Ação Direta de Inconstitucionalidade n. 2013.069910-6, da Capital

Relator: Des. Pedro Manoel Abreu

Ação direta de inconstitucionalidade. Instituição de feriado civil, por Lei Municipal, denominado "Dia da Consciência Negra", em homenagem ao líder Zumbi. Matéria afeta ao direito do trabalho. Competência privativa da União para legislar sobre direito do trabalho. Vulneração da competência estabelecida no art. 22, I, CF. Pacto Federativo (CE/89, art. 1.º). Inconstitucionalidade manifesta. Demanda procedente.

Nada impede que se comemore o Dia de Zumbi e da denominada Consciência Negra. É direito da população comemorar o fim da escravatura e relembrar os heróis da luta contra essa trágica e primitiva prática vivenciada na história, que jamais deveria ter existido, não fosse a ganância e o individualismo que permearam a história da humanidade.

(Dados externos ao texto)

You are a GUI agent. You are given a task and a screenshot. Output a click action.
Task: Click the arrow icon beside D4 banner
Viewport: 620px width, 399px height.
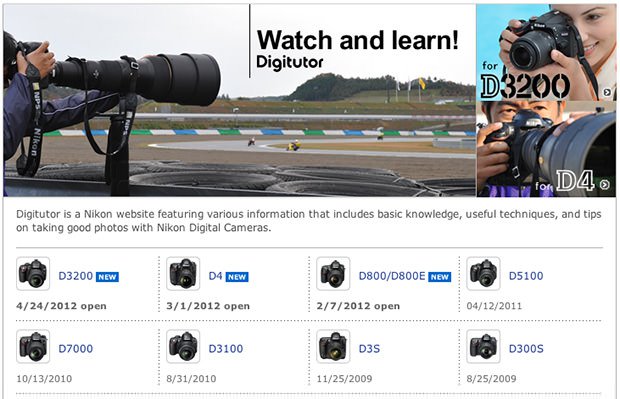605,184
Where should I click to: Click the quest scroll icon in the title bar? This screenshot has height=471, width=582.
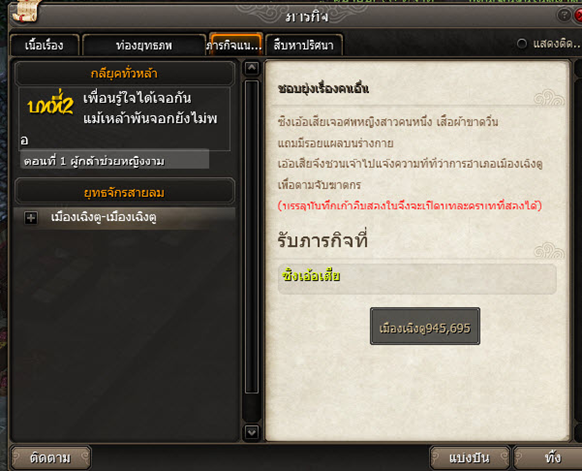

O que não se admite, porém, é que se institua feriado, sem a observância das competências estabelecidas na Carta Federal, posto que é competência privativa da União Legislar sobre direito do trabalho.

No STF, é histórico o entendimento de que a instituição de feriados constitui matéria afeta ao direito do trabalho, de competência privativa da União (CF, art. 22, I).

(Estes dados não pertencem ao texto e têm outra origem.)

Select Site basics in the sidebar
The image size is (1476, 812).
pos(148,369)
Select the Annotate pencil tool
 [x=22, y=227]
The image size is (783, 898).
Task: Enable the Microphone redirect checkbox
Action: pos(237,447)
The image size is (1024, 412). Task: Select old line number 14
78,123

Vistos, relatados e discutidos estes autos de Ação Direta de Inconstitucionalidade n. 2013.069910-6, da comarca da Capital (Tribunal de Justiça), em que é requerente Sindicato do Comércio Varejista de Joinville e Região - SINDILOJAS Joinville e Região. e outros, e requerido Prefeito Municipal de Joinville e outro:

O Órgão Especial decidiu, por votação unânime, declarar a inconstitucionalidade da Lei n. 7.536, de 18 de outubro de 2013, com efeitos ex tunc. Prejudicada a ação direta n. 2013.071192-1, posto que possui idêntico objeto. Trasladar cópia desta decisão para àqueles autos. Custas legais.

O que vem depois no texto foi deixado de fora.